The company's CED products are also subject to testing, safety and other standards by organizations, such as the American National Standards Institute, the International Electrotechnical Commission, the National Institute of Standards and Technology and Underwriters Laboratories. These regulations also affect CEDs with Axon Signal technology, including SPPM technology, and TASER 7 and TASER 10 battery packs.
The company's CEDs are considered a 'crime control' product by the U.S. Department of Commerce ('DOC') for export directly from the United States, which requires the company to obtain an export license from the DOC for the export of the company's CED devices from the United States to any country other than Canada.
The company's CED development and production is also considered controlled 'technology' by the DOC and is categorized as a 'deemed export' for any foreign national employees exposed to the technology within the United States.

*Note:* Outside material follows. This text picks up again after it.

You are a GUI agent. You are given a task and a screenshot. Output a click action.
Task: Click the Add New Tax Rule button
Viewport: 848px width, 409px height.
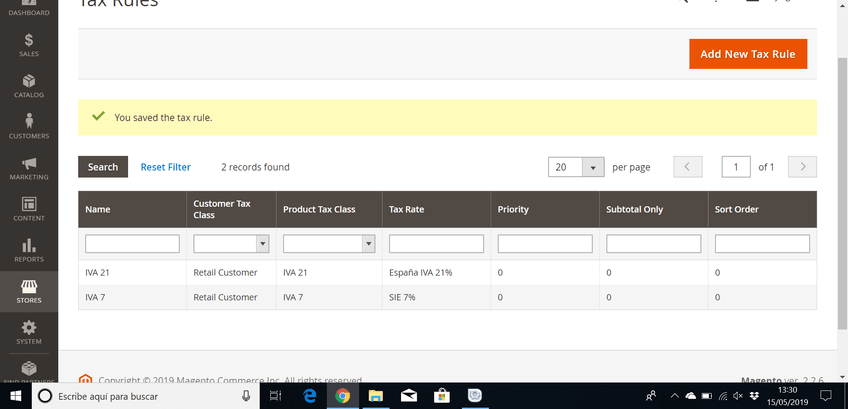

The company is also subject to the U.S. laws and regulations, including the California Privacy Rights Act ('CPRA'), which provides for enhanced consumer protections for California residents, a private right of action for data breaches and statutory fines and damages for data breaches or other California Consumer Privacy Act ('CCPA') violations, as well as a requirement of 'reasonable' cybersecurity.
Research and Development
The company incurred R&D expense of $441.6 million in 2024.
History
The company was founded in 1993. It was incorporated in Arizona in 1993. The company was formerly known as ICER Corporation and changed its name to AIR TASER, Inc. in December 1993 and then to TASER International, Incorporated in 1998. In 2001, the company was reincorporated in Delaware as TASER International, Inc. The company changed its name to Axon Enterprise, Inc. in 2017.